Due to his background in making money, Dropper joined Paul Kelly’s (Paolo Vacarelli) Five Points Gang, which was rather unusual for the Jewish Dropper, as the vast majority of Kelly’s gang members were of Italian descent. However, Dropper did not last long with the Five Pointers. In 1911, he was arrested for robbery and sentenced to seven years in Sing Sing prison. By the time Dropper was launched in 1917, Kelly’s gang had disbanded and Dropper, considered a petty criminal before going to jail, believed himself to be Kelly’s successor and took over Kelly’s labor racket business.

In his past life, Dropper was a regular wearer of scruffy clothes, in other words, he dressed like a homeless man. Now as boss, Dropper looked to dress accordingly. He threw off his usual rags and began prancing through the streets in gaudy checked suits, pointy shoes, shirts and ties in bright colors and outlandish designs, with a straw hat, or bowler, cocked jauntily over one eye. Dropper compiled a ragtag crew of low-level gangsters and named his gang, “The Rough Riders of Jack Dropper.” But Dropper soon found himself embroiled in a war for control of Kelly’s old businesses with an old enemy, who had also just been released from prison.

Prior to his imprisonment, Dropper had made a very bad enemy in fellow Five Pointer Johnny Spanish, a Spanish Jew, whose real name was Joseph Weyler. The two men had been friends, until 1911, when Spanish was on the run from a shootout that resulted in the death of an innocent eight-year-old girl. Spanish was cut off from town for a few months and when he returned, he found that Dropper had stolen his girlfriend. Spanish, who carried four pistols with him at all times, proceeded to pepper his former flame with multiple shots. Somehow the woman survived, but the Spaniard got seven years in prison for his actions. When he was released in 1917, the Spanish targeted Dropper and all illegal activities controlled by Dropper. Each man had approximately three dozen marksmen under his wings, and these marksmen went to work, resulting in the deaths of several men on both sides.

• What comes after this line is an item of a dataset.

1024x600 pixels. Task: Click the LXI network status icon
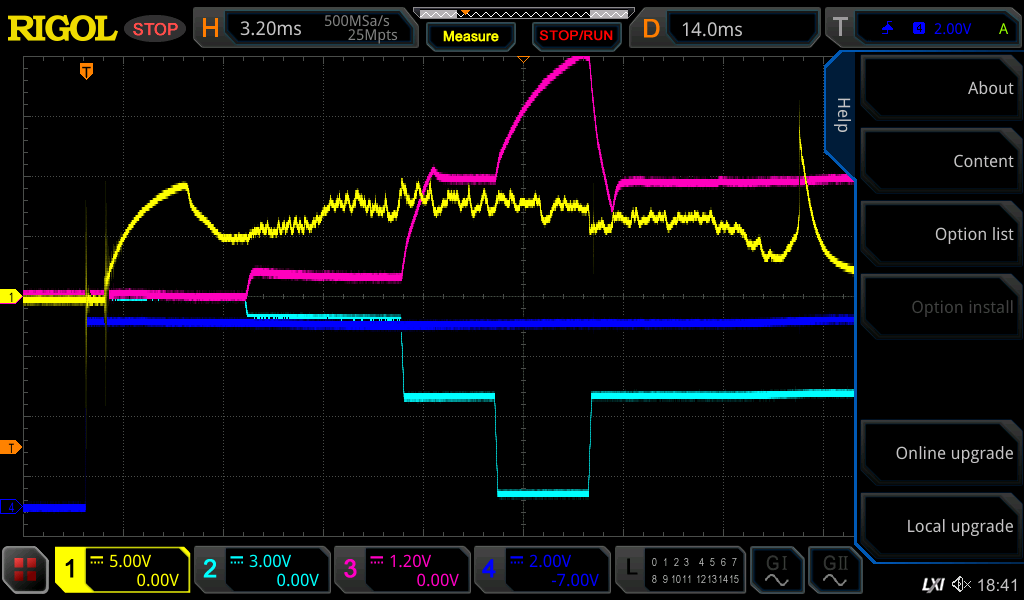[x=932, y=584]
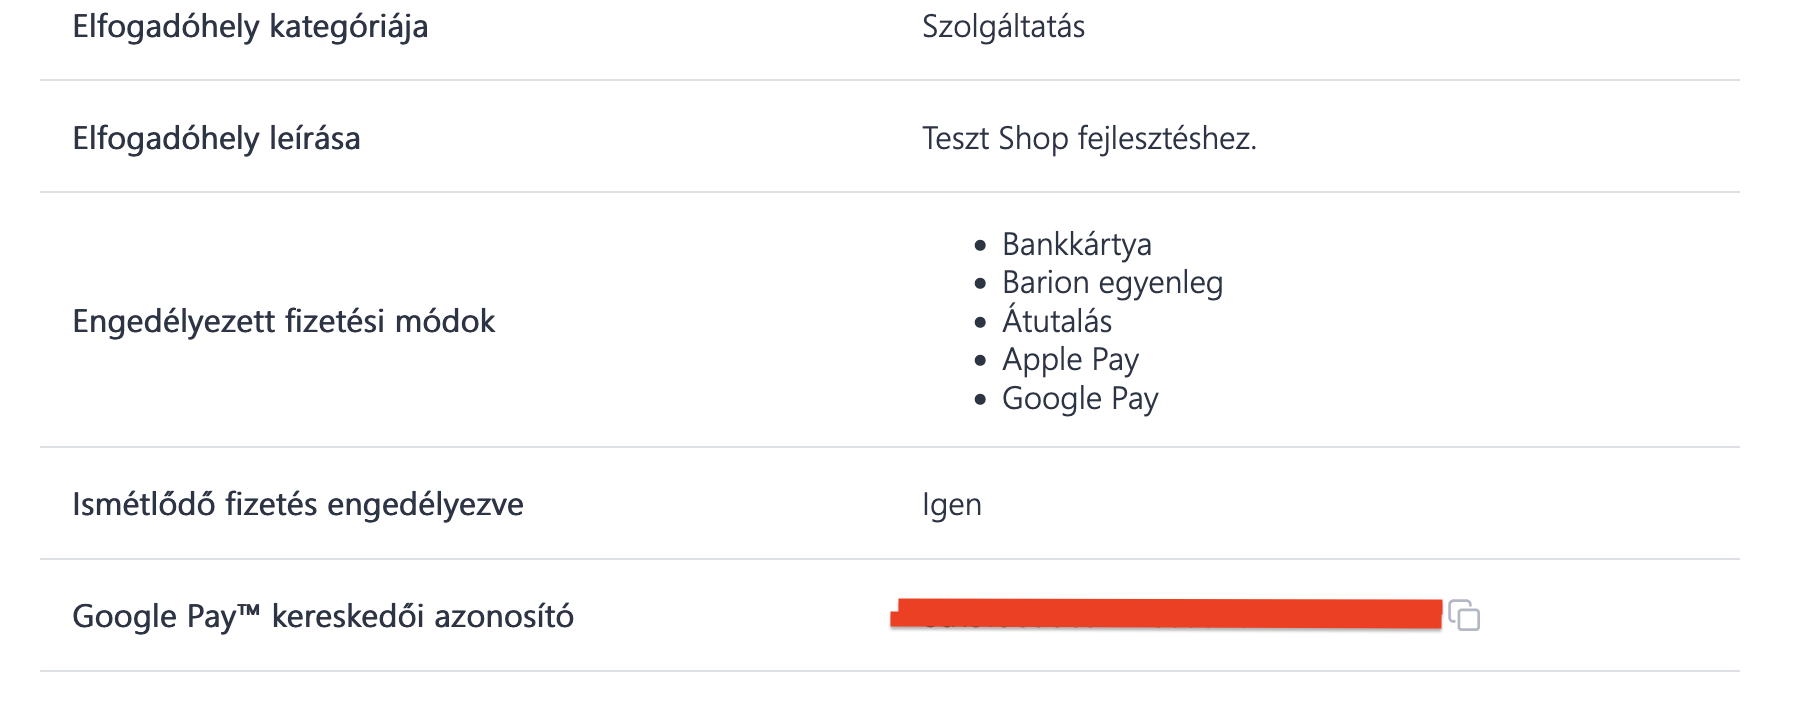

But the war ended, when Dropper got Spanish, so to speak, after he and two of his men ambushed Spanish as he was leaving a restaurant at 19 Second Avenue. When the dust settled, Spanish was dead and Dropper was now in charge of all the heavy-handed tactics used by various syndicates to control his men.

Between 1920 and 1923, Dropper and his gang were responsible for more than twenty murders. But in scams, when you kill one competitor, another often comes out of the shadows, intent on doing what you did to the other, to gain control of whatever illegal activity you dominate. This person came up with the name Jacob “Little Augie” Orgen. Little Augie had in his stable a crew of all capable assassins, including Jack “Legs” Diamond, Louis “Lepke” Buchalter, and Gurrah Shapiro. In 1922 and 1923, the Dropper gang and the Little Augie gang turned Manhattan into one big shooting gallery. The result was 23 murders, including the death of an innocent man, who just happened to be in the wrong place at the wrong time.

In 1923, Dropper was arrested on a concealed weapons charge. He was soon released in front of the Essex Market Court, at Second Avenue and Second Street. There were rumors that a death squad might be waiting for his release, so Dropper was surrounded by a phalanx of policemen when he got into a waiting taxi. He was sitting in the back seat next to Detective Jesse Joseph, when a minor thug working for Little Augie named Louis Kushner ran out from behind the cab and shot Dropper twice in the head through the closed window. Dropper’s wife ran to her mortally wounded husband and said, “Nate! Nate! Tell me you weren’t what they said you were.”

Dropper gasped and said with his dying breath, “They got me.” He then leaned to the side, his head resting on Detective Joseph’s shoulder.

Kushner, now held back by several burly cops and proud of his work, smiled and snapped, “Got it. Now give me a cigarette.”